Stored items from a collection:
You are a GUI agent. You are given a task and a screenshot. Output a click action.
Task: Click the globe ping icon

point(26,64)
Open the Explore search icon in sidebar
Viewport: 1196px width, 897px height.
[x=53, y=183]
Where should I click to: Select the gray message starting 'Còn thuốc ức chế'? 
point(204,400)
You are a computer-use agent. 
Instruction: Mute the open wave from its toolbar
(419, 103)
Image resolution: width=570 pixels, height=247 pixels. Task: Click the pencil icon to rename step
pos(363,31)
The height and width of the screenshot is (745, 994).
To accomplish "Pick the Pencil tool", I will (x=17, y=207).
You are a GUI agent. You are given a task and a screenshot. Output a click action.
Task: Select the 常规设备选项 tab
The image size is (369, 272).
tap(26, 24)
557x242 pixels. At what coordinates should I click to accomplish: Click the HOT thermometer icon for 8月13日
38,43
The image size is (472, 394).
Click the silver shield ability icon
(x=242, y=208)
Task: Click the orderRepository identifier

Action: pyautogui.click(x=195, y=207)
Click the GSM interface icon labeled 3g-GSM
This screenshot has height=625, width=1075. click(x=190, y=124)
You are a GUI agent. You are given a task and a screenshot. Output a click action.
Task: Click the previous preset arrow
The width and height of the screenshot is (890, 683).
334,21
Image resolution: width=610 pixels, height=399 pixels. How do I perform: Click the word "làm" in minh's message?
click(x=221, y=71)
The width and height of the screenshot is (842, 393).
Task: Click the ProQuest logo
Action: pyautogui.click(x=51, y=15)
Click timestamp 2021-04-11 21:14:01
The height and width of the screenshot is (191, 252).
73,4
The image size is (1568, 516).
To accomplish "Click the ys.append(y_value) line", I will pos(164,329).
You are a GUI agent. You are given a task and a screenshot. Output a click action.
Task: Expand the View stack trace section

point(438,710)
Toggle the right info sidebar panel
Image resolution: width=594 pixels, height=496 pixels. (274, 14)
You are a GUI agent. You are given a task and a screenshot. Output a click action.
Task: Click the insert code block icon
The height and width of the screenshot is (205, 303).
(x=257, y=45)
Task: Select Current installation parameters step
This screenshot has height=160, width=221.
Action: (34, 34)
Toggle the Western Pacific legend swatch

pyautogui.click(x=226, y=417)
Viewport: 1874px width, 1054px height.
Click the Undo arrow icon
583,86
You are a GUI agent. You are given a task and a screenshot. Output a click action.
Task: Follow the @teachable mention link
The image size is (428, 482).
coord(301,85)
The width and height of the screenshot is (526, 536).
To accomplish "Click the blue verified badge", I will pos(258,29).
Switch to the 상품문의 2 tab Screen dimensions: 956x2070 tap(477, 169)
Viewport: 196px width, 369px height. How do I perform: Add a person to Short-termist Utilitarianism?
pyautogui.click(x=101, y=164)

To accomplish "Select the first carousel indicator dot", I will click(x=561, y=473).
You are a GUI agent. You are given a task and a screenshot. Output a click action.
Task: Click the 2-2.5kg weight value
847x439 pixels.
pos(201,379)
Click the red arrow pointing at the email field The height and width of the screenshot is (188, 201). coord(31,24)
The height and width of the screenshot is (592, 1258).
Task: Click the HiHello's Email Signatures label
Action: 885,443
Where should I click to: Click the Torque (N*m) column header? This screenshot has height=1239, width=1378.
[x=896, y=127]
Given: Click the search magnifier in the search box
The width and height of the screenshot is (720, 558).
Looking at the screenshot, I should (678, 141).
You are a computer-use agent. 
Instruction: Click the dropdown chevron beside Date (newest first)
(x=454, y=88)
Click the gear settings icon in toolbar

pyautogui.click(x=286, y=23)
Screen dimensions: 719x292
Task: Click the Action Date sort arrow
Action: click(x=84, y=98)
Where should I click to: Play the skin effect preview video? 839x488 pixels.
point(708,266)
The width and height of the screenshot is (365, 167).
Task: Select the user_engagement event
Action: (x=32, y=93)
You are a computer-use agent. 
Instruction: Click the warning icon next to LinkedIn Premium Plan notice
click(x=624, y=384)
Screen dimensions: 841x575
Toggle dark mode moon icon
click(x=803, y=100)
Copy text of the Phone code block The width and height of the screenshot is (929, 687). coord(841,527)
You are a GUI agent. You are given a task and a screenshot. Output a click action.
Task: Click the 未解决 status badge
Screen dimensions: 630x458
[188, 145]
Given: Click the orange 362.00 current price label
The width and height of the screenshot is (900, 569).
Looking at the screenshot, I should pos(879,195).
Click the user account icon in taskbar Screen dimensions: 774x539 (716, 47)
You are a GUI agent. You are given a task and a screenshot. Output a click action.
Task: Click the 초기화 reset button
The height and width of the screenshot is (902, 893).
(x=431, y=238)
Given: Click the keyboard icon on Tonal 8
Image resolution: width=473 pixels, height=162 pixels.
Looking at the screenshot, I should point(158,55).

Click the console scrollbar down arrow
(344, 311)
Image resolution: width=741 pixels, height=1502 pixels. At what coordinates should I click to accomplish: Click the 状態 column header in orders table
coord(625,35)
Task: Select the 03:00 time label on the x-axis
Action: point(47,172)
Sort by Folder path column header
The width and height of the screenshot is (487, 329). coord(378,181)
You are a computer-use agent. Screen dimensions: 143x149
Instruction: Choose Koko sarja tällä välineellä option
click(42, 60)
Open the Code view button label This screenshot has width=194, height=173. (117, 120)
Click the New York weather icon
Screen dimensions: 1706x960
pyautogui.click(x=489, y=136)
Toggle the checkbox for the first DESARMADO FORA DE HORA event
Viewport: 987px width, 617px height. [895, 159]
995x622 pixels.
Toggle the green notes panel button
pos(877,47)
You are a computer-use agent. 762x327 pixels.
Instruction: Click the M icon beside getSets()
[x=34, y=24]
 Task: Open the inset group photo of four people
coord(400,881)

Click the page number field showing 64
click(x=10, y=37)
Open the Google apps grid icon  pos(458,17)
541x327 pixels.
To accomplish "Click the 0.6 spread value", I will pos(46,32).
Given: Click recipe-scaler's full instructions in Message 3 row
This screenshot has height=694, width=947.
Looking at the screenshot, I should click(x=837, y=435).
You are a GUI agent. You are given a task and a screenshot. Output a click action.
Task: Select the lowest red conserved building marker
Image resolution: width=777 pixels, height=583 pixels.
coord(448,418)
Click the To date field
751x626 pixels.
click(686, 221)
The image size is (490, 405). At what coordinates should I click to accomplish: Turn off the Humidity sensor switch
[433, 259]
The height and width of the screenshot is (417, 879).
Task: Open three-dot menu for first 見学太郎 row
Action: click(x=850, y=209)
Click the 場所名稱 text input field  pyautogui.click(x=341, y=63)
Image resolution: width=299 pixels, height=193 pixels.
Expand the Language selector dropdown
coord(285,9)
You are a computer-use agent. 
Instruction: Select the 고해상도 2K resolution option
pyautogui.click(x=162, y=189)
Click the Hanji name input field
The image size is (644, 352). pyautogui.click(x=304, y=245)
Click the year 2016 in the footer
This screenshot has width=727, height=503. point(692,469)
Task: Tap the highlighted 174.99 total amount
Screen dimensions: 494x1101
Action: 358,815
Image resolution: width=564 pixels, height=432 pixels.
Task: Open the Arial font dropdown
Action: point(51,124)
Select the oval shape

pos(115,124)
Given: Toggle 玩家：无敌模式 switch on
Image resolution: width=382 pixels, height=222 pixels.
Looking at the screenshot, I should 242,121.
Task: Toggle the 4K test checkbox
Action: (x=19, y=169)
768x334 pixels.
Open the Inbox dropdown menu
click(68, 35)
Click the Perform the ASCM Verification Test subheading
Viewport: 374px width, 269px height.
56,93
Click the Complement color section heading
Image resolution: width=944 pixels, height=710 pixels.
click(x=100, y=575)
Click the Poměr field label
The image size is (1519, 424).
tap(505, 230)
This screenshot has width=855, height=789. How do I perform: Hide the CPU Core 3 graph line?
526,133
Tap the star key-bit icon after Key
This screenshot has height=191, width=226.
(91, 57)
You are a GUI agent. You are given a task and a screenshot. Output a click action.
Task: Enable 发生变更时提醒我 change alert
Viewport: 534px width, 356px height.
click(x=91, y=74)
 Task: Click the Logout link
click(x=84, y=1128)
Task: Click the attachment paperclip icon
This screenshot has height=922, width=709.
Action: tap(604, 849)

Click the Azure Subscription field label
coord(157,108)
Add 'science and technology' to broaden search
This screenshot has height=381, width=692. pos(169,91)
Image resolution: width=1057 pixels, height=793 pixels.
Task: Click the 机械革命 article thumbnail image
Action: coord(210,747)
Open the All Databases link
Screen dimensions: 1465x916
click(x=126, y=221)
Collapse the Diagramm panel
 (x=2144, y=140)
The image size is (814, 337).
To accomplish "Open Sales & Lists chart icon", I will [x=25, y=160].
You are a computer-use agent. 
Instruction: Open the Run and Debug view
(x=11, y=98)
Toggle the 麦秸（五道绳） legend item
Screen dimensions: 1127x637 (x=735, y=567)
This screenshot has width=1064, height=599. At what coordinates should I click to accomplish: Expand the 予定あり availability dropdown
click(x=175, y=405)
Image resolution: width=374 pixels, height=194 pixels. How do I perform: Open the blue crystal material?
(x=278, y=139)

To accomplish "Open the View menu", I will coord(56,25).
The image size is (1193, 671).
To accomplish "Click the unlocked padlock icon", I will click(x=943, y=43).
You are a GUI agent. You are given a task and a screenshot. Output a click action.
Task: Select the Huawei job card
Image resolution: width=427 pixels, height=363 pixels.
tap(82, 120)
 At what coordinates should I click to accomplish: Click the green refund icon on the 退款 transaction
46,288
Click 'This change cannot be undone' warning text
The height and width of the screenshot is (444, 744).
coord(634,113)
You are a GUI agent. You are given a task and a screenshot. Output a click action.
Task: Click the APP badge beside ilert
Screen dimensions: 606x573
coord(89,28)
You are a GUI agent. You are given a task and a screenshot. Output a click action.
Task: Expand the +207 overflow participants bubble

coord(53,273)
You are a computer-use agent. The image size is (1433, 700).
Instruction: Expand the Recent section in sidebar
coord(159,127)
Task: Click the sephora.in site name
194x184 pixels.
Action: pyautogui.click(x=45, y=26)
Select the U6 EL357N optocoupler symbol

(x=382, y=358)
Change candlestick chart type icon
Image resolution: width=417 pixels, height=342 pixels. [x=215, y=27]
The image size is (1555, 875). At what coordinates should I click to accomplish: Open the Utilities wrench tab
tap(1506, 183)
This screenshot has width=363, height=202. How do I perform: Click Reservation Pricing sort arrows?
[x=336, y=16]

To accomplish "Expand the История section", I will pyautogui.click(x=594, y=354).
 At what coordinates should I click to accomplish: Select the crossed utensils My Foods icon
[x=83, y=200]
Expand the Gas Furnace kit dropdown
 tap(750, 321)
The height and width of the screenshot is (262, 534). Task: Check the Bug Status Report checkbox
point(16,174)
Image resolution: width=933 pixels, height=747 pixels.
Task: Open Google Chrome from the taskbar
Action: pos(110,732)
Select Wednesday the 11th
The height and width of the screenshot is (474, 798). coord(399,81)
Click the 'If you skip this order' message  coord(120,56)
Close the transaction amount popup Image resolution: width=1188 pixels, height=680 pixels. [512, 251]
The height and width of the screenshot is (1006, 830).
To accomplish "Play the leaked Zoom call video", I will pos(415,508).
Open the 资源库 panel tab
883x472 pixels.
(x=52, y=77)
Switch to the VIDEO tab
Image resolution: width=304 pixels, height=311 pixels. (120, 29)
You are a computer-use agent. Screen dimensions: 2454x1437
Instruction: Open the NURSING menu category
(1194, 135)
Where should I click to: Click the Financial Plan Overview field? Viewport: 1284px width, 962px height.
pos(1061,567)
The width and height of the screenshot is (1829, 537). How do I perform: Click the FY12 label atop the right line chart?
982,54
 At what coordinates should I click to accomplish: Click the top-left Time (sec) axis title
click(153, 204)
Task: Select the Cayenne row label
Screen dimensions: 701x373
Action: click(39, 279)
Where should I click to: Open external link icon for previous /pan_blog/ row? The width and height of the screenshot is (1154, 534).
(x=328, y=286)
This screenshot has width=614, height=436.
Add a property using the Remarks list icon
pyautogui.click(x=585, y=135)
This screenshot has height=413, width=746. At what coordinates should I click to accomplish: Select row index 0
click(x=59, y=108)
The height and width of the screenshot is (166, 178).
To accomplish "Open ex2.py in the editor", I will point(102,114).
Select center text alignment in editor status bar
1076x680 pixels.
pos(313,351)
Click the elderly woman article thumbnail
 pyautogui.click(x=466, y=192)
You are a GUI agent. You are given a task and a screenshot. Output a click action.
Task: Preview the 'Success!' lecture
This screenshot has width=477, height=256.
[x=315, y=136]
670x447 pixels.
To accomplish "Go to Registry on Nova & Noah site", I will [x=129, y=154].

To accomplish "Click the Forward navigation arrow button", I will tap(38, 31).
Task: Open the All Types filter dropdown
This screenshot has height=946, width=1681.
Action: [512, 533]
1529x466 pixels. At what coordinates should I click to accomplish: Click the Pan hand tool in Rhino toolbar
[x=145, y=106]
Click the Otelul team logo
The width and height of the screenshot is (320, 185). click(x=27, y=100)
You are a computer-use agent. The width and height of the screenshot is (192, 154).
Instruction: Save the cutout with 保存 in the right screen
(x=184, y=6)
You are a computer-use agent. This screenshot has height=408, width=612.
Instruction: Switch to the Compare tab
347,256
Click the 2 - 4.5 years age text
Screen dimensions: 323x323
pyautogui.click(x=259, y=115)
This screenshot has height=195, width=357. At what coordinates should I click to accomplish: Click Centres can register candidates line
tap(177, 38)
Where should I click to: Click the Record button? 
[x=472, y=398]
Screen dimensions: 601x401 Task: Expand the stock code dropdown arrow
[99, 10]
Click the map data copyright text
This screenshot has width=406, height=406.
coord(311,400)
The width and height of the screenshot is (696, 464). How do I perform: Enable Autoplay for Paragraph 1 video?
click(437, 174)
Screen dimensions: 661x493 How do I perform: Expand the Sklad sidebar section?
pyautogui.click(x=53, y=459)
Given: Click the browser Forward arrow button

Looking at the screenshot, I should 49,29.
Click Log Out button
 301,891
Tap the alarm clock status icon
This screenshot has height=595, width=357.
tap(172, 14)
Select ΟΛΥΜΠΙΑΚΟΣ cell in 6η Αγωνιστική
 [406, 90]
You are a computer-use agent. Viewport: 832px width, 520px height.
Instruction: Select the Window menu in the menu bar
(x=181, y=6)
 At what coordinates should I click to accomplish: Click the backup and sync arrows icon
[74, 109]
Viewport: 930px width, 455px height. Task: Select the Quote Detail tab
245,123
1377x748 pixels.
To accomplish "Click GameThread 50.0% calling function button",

=== TO DO ===
Copy out the rows above verbatim, starting with the line that contains "Task: Click the sephora.in site name" and ending with the line that contains "Image resolution: width=417", both included.

=== REPLY TO THE TASK ===
Task: Click the sephora.in site name
194x184 pixels.
Action: pyautogui.click(x=45, y=26)
Select the U6 EL357N optocoupler symbol

(x=382, y=358)
Change candlestick chart type icon
Image resolution: width=417 pixels, height=342 pixels. [x=215, y=27]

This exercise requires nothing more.